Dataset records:
++++++
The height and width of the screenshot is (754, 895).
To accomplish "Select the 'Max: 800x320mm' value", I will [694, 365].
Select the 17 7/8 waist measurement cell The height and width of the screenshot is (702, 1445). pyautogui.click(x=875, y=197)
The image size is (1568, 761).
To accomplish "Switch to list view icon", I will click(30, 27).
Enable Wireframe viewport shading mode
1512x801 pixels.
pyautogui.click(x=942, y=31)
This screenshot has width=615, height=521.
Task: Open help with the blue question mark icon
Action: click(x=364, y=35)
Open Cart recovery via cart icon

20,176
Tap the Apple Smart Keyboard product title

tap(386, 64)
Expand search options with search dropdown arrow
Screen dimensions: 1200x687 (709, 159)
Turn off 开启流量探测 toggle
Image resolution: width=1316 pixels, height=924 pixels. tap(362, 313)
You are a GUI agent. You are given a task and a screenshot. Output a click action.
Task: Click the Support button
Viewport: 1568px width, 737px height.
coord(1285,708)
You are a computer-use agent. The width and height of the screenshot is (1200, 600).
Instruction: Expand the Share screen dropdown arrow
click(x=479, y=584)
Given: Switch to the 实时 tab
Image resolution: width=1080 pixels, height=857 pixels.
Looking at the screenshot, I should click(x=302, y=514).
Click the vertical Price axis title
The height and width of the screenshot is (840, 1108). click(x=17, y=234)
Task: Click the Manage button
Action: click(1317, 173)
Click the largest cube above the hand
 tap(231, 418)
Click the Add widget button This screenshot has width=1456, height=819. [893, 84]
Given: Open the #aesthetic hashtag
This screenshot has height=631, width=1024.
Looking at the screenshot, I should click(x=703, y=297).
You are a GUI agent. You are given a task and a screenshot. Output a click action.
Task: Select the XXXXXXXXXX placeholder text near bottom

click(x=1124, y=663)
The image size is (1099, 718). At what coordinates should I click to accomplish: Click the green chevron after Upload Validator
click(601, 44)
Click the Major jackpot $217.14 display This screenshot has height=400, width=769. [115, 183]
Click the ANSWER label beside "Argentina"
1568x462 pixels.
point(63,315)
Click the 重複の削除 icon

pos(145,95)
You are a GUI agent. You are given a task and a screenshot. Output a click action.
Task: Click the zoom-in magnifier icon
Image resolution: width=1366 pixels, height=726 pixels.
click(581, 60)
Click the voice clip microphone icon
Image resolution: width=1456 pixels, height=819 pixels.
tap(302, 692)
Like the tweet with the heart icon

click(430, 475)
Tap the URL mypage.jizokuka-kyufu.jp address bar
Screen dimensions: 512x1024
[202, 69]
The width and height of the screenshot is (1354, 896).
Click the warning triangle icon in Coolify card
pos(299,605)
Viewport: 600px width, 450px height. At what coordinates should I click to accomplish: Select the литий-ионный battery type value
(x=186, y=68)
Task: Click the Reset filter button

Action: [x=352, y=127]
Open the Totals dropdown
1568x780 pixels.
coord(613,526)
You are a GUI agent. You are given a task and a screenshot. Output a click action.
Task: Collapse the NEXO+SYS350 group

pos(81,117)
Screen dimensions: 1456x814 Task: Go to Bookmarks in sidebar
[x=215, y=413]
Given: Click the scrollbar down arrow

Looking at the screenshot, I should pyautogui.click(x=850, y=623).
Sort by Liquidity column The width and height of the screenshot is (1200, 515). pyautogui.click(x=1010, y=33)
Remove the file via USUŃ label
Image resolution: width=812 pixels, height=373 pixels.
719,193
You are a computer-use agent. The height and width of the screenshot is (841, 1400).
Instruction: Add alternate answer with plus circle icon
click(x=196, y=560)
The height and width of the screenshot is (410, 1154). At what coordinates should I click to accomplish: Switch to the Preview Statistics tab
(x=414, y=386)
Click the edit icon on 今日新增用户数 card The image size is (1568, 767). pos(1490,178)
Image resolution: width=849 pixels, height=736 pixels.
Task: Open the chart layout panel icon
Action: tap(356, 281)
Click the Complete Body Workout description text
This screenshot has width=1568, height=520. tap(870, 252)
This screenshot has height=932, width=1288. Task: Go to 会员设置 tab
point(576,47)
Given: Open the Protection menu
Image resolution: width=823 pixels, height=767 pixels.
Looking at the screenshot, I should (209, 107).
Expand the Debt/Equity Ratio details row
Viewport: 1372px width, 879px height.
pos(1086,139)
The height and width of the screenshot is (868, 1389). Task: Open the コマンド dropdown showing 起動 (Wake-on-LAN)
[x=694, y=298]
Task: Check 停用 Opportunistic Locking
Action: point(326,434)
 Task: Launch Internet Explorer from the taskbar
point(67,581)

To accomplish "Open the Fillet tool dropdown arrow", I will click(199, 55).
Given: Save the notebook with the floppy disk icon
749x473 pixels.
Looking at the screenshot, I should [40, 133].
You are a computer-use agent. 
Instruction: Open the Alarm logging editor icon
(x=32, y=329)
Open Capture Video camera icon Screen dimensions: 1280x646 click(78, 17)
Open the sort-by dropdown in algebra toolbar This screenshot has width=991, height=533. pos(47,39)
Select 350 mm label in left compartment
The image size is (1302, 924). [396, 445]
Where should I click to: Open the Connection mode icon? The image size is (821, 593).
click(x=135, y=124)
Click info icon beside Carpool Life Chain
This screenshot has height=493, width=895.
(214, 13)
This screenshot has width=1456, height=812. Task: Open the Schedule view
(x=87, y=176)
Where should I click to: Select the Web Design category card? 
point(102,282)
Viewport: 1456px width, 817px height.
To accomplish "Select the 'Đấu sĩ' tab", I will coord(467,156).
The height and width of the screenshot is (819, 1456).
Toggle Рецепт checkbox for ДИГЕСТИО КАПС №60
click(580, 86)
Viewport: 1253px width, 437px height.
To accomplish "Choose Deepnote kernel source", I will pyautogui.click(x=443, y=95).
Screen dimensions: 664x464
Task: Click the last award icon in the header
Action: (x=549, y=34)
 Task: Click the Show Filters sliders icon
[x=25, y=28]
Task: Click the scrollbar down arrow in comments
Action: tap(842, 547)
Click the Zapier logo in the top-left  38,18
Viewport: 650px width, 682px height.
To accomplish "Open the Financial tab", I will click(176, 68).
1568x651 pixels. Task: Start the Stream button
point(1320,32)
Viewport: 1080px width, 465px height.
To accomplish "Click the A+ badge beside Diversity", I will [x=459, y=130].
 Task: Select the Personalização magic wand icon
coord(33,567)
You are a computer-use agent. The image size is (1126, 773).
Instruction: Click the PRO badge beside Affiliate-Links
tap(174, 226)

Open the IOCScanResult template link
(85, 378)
++++++
● Short problem:
Rewrite every line of the listing above as a Markdown table with the columns n and Line, where n holds the row number and Line holds the text of that line. Leave out the blank lines.

● Task answer:
| n | Line |
|---|---|
| 1 | The height and width of the screenshot is (754, 895). |
| 2 | To accomplish "Select the 'Max: 800x320mm' value", I will [694, 365]. |
| 3 | Select the 17 7/8 waist measurement cell The height and width of the screenshot is (702, 1445). pyautogui.click(x=875, y=197) |
| 4 | The image size is (1568, 761). |
| 5 | To accomplish "Switch to list view icon", I will click(30, 27). |
| 6 | Enable Wireframe viewport shading mode |
| 7 | 1512x801 pixels. |
| 8 | pyautogui.click(x=942, y=31) |
| 9 | This screenshot has width=615, height=521. |
| 10 | Task: Open help with the blue question mark icon |
| 11 | Action: click(x=364, y=35) |
| 12 | Open Cart recovery via cart icon |
| 13 | 20,176 |
| 14 | Tap the Apple Smart Keyboard product title |
| 15 | tap(386, 64) |
| 16 | Expand search options with search dropdown arrow |
| 17 | Screen dimensions: 1200x687 (709, 159) |
| 18 | Turn off 开启流量探测 toggle |
| 19 | Image resolution: width=1316 pixels, height=924 pixels. tap(362, 313) |
| 20 | You are a GUI agent. You are given a task and a screenshot. Output a click action. |
| 21 | Task: Click the Support button |
| 22 | Viewport: 1568px width, 737px height. |
| 23 | coord(1285,708) |
| 24 | You are a computer-use agent. The width and height of the screenshot is (1200, 600). |
| 25 | Instruction: Expand the Share screen dropdown arrow |
| 26 | click(x=479, y=584) |
| 27 | Given: Switch to the 实时 tab |
| 28 | Image resolution: width=1080 pixels, height=857 pixels. |
| 29 | Looking at the screenshot, I should click(x=302, y=514). |
| 30 | Click the vertical Price axis title |
| 31 | The height and width of the screenshot is (840, 1108). click(x=17, y=234) |
| 32 | Task: Click the Manage button |
| 33 | Action: click(1317, 173) |
| 34 | Click the largest cube above the hand |
| 35 |  tap(231, 418) |
| 36 | Click the Add widget button This screenshot has width=1456, height=819. [893, 84] |
| 37 | Given: Open the #aesthetic hashtag |
| 38 | This screenshot has height=631, width=1024. |
| 39 | Looking at the screenshot, I should click(x=703, y=297). |
| 40 | You are a GUI agent. You are given a task and a screenshot. Output a click action. |
| 41 | Task: Select the XXXXXXXXXX placeholder text near bottom |
| 42 | click(x=1124, y=663) |
| 43 | The image size is (1099, 718). At what coordinates should I click to accomplish: Click the green chevron after Upload Validator |
| 44 | click(601, 44) |
| 45 | Click the Major jackpot $217.14 display This screenshot has height=400, width=769. [115, 183] |
| 46 | Click the ANSWER label beside "Argentina" |
| 47 | 1568x462 pixels. |
| 48 | point(63,315) |
| 49 | Click the 重複の削除 icon |
| 50 | pos(145,95) |
| 51 | You are a GUI agent. You are given a task and a screenshot. Output a click action. |
| 52 | Task: Click the zoom-in magnifier icon |
| 53 | Image resolution: width=1366 pixels, height=726 pixels. |
| 54 | click(581, 60) |
| 55 | Click the voice clip microphone icon |
| 56 | Image resolution: width=1456 pixels, height=819 pixels. |
| 57 | tap(302, 692) |
| 58 | Like the tweet with the heart icon |
| 59 | click(430, 475) |
| 60 | Tap the URL mypage.jizokuka-kyufu.jp address bar |
| 61 | Screen dimensions: 512x1024 |
| 62 | [202, 69] |
| 63 | The width and height of the screenshot is (1354, 896). |
| 64 | Click the warning triangle icon in Coolify card |
| 65 | pos(299,605) |
| 66 | Viewport: 600px width, 450px height. At what coordinates should I click to accomplish: Select the литий-ионный battery type value |
| 67 | (x=186, y=68) |
| 68 | Task: Click the Reset filter button |
| 69 | Action: [x=352, y=127] |
| 70 | Open the Totals dropdown |
| 71 | 1568x780 pixels. |
| 72 | coord(613,526) |
| 73 | You are a GUI agent. You are given a task and a screenshot. Output a click action. |
| 74 | Task: Collapse the NEXO+SYS350 group |
| 75 | pos(81,117) |
| 76 | Screen dimensions: 1456x814 Task: Go to Bookmarks in sidebar |
| 77 | [x=215, y=413] |
| 78 | Given: Click the scrollbar down arrow |
| 79 | Looking at the screenshot, I should pyautogui.click(x=850, y=623). |
| 80 | Sort by Liquidity column The width and height of the screenshot is (1200, 515). pyautogui.click(x=1010, y=33) |
| 81 | Remove the file via USUŃ label |
| 82 | Image resolution: width=812 pixels, height=373 pixels. |
| 83 | 719,193 |
| 84 | You are a computer-use agent. The height and width of the screenshot is (841, 1400). |
| 85 | Instruction: Add alternate answer with plus circle icon |
| 86 | click(x=196, y=560) |
| 87 | The height and width of the screenshot is (410, 1154). At what coordinates should I click to accomplish: Switch to the Preview Statistics tab |
| 88 | (x=414, y=386) |
| 89 | Click the edit icon on 今日新增用户数 card The image size is (1568, 767). pos(1490,178) |
| 90 | Image resolution: width=849 pixels, height=736 pixels. |
| 91 | Task: Open the chart layout panel icon |
| 92 | Action: tap(356, 281) |
| 93 | Click the Complete Body Workout description text |
| 94 | This screenshot has width=1568, height=520. tap(870, 252) |
| 95 | This screenshot has height=932, width=1288. Task: Go to 会员设置 tab |
| 96 | point(576,47) |
| 97 | Given: Open the Protection menu |
| 98 | Image resolution: width=823 pixels, height=767 pixels. |
| 99 | Looking at the screenshot, I should (209, 107). |
| 100 | Expand the Debt/Equity Ratio details row |
| 101 | Viewport: 1372px width, 879px height. |
| 102 | pos(1086,139) |
| 103 | The height and width of the screenshot is (868, 1389). Task: Open the コマンド dropdown showing 起動 (Wake-on-LAN) |
| 104 | [x=694, y=298] |
| 105 | Task: Check 停用 Opportunistic Locking |
| 106 | Action: point(326,434) |
| 107 |  Task: Launch Internet Explorer from the taskbar |
| 108 | point(67,581) |
| 109 | To accomplish "Open the Fillet tool dropdown arrow", I will click(199, 55). |
| 110 | Given: Save the notebook with the floppy disk icon |
| 111 | 749x473 pixels. |
| 112 | Looking at the screenshot, I should [40, 133]. |
| 113 | You are a computer-use agent.  |
| 114 | Instruction: Open the Alarm logging editor icon |
| 115 | (x=32, y=329) |
| 116 | Open Capture Video camera icon Screen dimensions: 1280x646 click(78, 17) |
| 117 | Open the sort-by dropdown in algebra toolbar This screenshot has width=991, height=533. pos(47,39) |
| 118 | Select 350 mm label in left compartment |
| 119 | The image size is (1302, 924). [396, 445] |
| 120 | Where should I click to: Open the Connection mode icon? The image size is (821, 593). |
| 121 | click(x=135, y=124) |
| 122 | Click info icon beside Carpool Life Chain |
| 123 | This screenshot has height=493, width=895. |
| 124 | (214, 13) |
| 125 | This screenshot has width=1456, height=812. Task: Open the Schedule view |
| 126 | (x=87, y=176) |
| 127 | Where should I click to: Select the Web Design category card?  |
| 128 | point(102,282) |
| 129 | Viewport: 1456px width, 817px height. |
| 130 | To accomplish "Select the 'Đấu sĩ' tab", I will coord(467,156). |
| 131 | The height and width of the screenshot is (819, 1456). |
| 132 | Toggle Рецепт checkbox for ДИГЕСТИО КАПС №60 |
| 133 | click(580, 86) |
| 134 | Viewport: 1253px width, 437px height. |
| 135 | To accomplish "Choose Deepnote kernel source", I will pyautogui.click(x=443, y=95). |
| 136 | Screen dimensions: 664x464 |
| 137 | Task: Click the last award icon in the header |
| 138 | Action: (x=549, y=34) |
| 139 |  Task: Click the Show Filters sliders icon |
| 140 | [x=25, y=28] |
| 141 | Task: Click the scrollbar down arrow in comments |
| 142 | Action: tap(842, 547) |
| 143 | Click the Zapier logo in the top-left  38,18 |
| 144 | Viewport: 650px width, 682px height. |
| 145 | To accomplish "Open the Financial tab", I will click(176, 68). |
| 146 | 1568x651 pixels. Task: Start the Stream button |
| 147 | point(1320,32) |
| 148 | Viewport: 1080px width, 465px height. |
| 149 | To accomplish "Click the A+ badge beside Diversity", I will [x=459, y=130]. |
| 150 |  Task: Select the Personalização magic wand icon |
| 151 | coord(33,567) |
| 152 | You are a computer-use agent. The image size is (1126, 773). |
| 153 | Instruction: Click the PRO badge beside Affiliate-Links |
| 154 | tap(174, 226) |
| 155 | Open the IOCScanResult template link |
| 156 | (85, 378) |